▶

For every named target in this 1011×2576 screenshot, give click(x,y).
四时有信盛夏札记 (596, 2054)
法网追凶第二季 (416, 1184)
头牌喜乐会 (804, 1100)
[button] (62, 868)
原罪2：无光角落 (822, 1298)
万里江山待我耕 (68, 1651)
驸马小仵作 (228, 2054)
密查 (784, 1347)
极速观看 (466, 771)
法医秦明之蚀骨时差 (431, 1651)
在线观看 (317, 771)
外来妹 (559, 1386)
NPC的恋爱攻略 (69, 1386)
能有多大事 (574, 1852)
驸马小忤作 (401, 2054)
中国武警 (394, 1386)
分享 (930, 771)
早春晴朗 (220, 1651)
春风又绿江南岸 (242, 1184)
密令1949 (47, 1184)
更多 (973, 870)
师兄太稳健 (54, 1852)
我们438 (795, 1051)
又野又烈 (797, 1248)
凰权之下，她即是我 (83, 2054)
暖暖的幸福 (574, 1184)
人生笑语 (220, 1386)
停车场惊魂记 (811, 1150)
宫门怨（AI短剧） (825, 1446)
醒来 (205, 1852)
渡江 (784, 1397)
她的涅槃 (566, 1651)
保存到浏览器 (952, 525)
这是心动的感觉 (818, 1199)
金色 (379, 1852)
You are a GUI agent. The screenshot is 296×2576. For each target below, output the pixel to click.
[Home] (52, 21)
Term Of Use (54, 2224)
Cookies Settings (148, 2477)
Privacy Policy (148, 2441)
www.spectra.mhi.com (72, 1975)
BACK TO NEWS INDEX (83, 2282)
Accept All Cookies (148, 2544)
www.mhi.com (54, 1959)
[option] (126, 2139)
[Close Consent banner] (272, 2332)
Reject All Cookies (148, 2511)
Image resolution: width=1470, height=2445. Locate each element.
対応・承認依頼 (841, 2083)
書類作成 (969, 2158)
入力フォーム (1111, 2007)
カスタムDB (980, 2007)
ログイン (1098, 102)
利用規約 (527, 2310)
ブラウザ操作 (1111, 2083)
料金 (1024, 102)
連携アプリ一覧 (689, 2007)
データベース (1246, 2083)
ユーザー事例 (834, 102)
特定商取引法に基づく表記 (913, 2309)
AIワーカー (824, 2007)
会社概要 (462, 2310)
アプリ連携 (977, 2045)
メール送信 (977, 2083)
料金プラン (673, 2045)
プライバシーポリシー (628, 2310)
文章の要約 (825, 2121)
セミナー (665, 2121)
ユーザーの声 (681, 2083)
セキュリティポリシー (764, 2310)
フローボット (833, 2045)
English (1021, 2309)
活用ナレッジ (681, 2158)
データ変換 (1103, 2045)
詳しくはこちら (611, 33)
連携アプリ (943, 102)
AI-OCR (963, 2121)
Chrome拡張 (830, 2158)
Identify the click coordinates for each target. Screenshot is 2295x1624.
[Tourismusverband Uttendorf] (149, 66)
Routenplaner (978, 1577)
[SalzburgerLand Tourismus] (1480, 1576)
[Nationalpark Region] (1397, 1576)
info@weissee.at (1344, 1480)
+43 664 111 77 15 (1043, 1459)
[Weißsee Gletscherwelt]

◀

YOUR OBJECTIVE → Retype the material above in full, exactly.

EXERCISE RESULT →
For every named target in this 1011×2576 screenshot, give click(x,y).
四时有信盛夏札记 (596, 2054)
法网追凶第二季 (416, 1184)
头牌喜乐会 (804, 1100)
[button] (62, 868)
原罪2：无光角落 (822, 1298)
万里江山待我耕 (68, 1651)
驸马小仵作 (228, 2054)
密查 (784, 1347)
极速观看 (466, 771)
法医秦明之蚀骨时差 (431, 1651)
在线观看 (317, 771)
外来妹 (559, 1386)
NPC的恋爱攻略 (69, 1386)
能有多大事 (574, 1852)
驸马小忤作 (401, 2054)
中国武警 (394, 1386)
分享 (930, 771)
早春晴朗 (220, 1651)
春风又绿江南岸 (242, 1184)
密令1949 (47, 1184)
更多 (973, 870)
师兄太稳健 (54, 1852)
我们438 (795, 1051)
又野又烈 (797, 1248)
凰权之下，她即是我 (83, 2054)
暖暖的幸福 (574, 1184)
人生笑语 (220, 1386)
停车场惊魂记 (811, 1150)
宫门怨（AI短剧） (825, 1446)
醒来 (205, 1852)
渡江 (784, 1397)
她的涅槃 (566, 1651)
保存到浏览器 (952, 525)
这是心动的感觉 (818, 1199)
金色 (379, 1852)
You are a GUI agent. The screenshot is 296×2576. For each target below, output the pixel to click.
[Home] (52, 21)
Term Of Use (54, 2224)
Cookies Settings (148, 2477)
Privacy Policy (148, 2441)
www.spectra.mhi.com (72, 1975)
BACK TO NEWS INDEX (83, 2282)
Accept All Cookies (148, 2544)
www.mhi.com (54, 1959)
[option] (126, 2139)
[Close Consent banner] (272, 2332)
Reject All Cookies (148, 2511)
Image resolution: width=1470, height=2445. Locate each element.
対応・承認依頼 (841, 2083)
書類作成 (969, 2158)
入力フォーム (1111, 2007)
カスタムDB (980, 2007)
ログイン (1098, 102)
利用規約 (527, 2310)
ブラウザ操作 (1111, 2083)
料金 (1024, 102)
連携アプリ一覧 (689, 2007)
データベース (1246, 2083)
ユーザー事例 (834, 102)
特定商取引法に基づく表記 (913, 2309)
AIワーカー (824, 2007)
会社概要 (462, 2310)
アプリ連携 (977, 2045)
メール送信 (977, 2083)
料金プラン (673, 2045)
プライバシーポリシー (628, 2310)
文章の要約 (825, 2121)
セミナー (665, 2121)
ユーザーの声 (681, 2083)
セキュリティポリシー (764, 2310)
フローボット (833, 2045)
English (1021, 2309)
活用ナレッジ (681, 2158)
データ変換 (1103, 2045)
詳しくはこちら (611, 33)
連携アプリ (943, 102)
AI-OCR (963, 2121)
Chrome拡張 (830, 2158)
Identify the click coordinates for each target. Screenshot is 2295x1624.
[Tourismusverband Uttendorf] (149, 66)
Routenplaner (978, 1577)
[SalzburgerLand Tourismus] (1480, 1576)
[Nationalpark Region] (1397, 1576)
info@weissee.at (1344, 1480)
+43 664 111 77 15 (1043, 1459)
[Weißsee Gletscherwelt]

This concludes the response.